You can consider this essay a highly selective, error-laden, and disappointing account of a topic which could in fact use more serious scrutiny….

And Solow wonders why the Mont Pelerin Society and monetarism were needed. Solow should have started his piece with a sentence like “Milton Friedman was not right about everything, but most of his criticisms of my earlier views have been upheld by subsequent economic theory and practice….”

In Firefighters Don’t Fight Fires, we don’t even need quotes. We only need the graphs:

All in all, a great year from some of the best in the blogging biz.

Learn from Ndamukong Suh’s Bad Attitude

“Yeah, we’re loaded,” the player said, exhaling after Detroit (4-8) lost its fourth consecutive game and third by four points or less. “But we have a couple of guys who don’t understand what it takes to win. Just making a couple of plays and thinking that makes you great … sometimes you want to just shake some of these guys and say, ‘Don’t you get it?'”

Anybody in particular?

“Ndamukong [Suh] would be first.”

More here.

Ever made a good point in a meeting? Answered a tough question in class? What did you do for the next few minutes? Sat around replaying your brilliance in your own mind is what, probably.

It’s common to view team situations as status competitions. Forget the goal for a sec, do they think I’m smart? Aren’t I the best looking person here? That joke I just made got a laugh, I bet everyone is thinking of how funny I am.

This focus on minutiae of individual interaction is incredibly destructive from a teamwork standpoint. It interrupts the most important characteristic of high performance: achieving ‘flow’. Flow is the mental state of perfect focus on the task at hand.

A lot of this has to do with how you define success. When am I allowed to gloat a bit, even privately? Selfishness notwithstanding, this can be a difficult thing to figure out. Here is a quote paraphrasing one of my favorite books in the world, The Mental ABCs of Pitching, I think about all the time:

Dorfman once approached Greg Maddux after a game and asked him how it went.
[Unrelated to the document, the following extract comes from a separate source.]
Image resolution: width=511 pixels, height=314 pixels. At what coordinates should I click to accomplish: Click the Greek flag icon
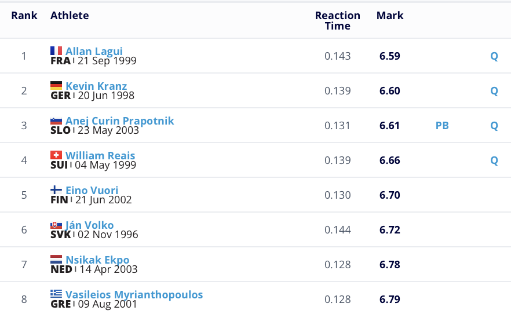[56, 294]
Maddux said simply: “Fifty out of 73.” He’d thrown 73 pitches and executed 50. Nothing else was relevant.

We don’t know whether the Braves won that game. We don’t know how many strikeouts Maddux got or how many home runs were scored on him. There’s a beautiful purity to this evaluation: it strips away everything that Maddux doesn’t control. And Maddux doesn’t celebrate after a single well-thrown ball, like Suh is accused of doing. It is through the aggregation of successful execution that he succeeds.

But this also shows me that Greg Maddux isn’t a leader. A leader takes it upon himself to tackle, in addition to his own extremely difficult job, the hardest problem of all: collective performance.
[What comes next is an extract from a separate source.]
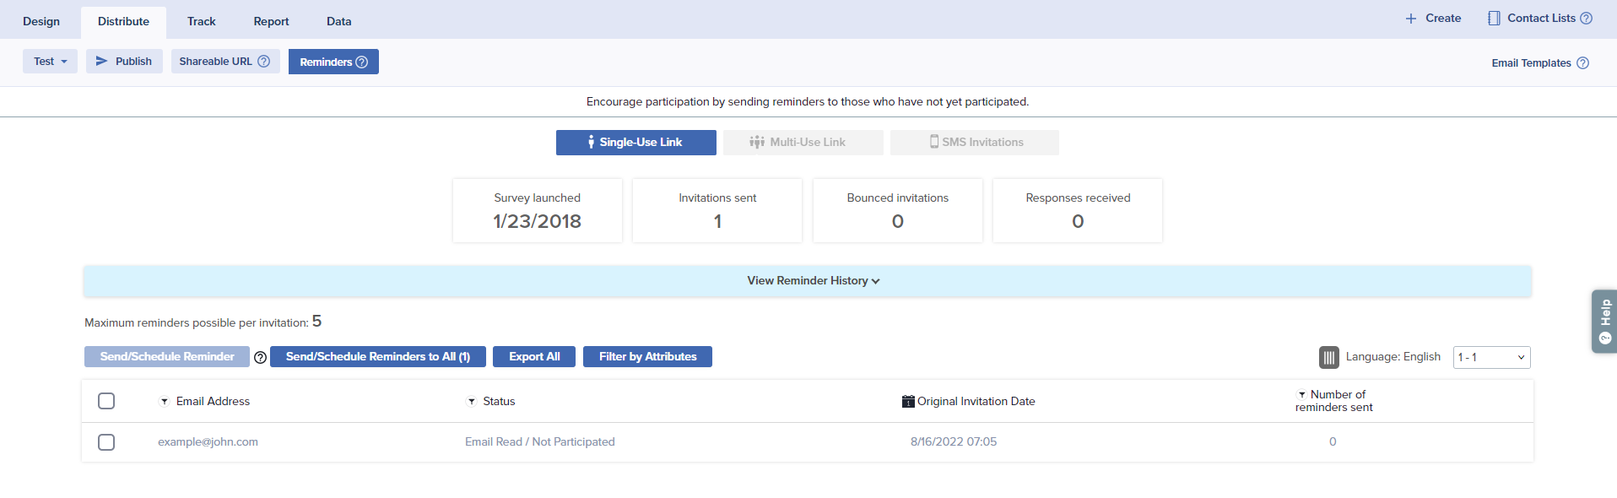Open the Test dropdown menu
This screenshot has height=498, width=1617.
[50, 62]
Training, motivation, culture. Leadership is a separate skill, perhaps independent from individual performance. That’s why we have coaches and managers who can specialize in it.

But stars, like Greg Maddux and like Ndamukong Suh, have a special power: their individual achievements grant them very high status. Status that draws people to them, that grants them influence over others. High status makes leadership easier, probably, but still devilishly hard.

And for some, the gift of influence comes with an obligation to use it. This is the frustration from teammates who see the potential in Suh. And lament its waste.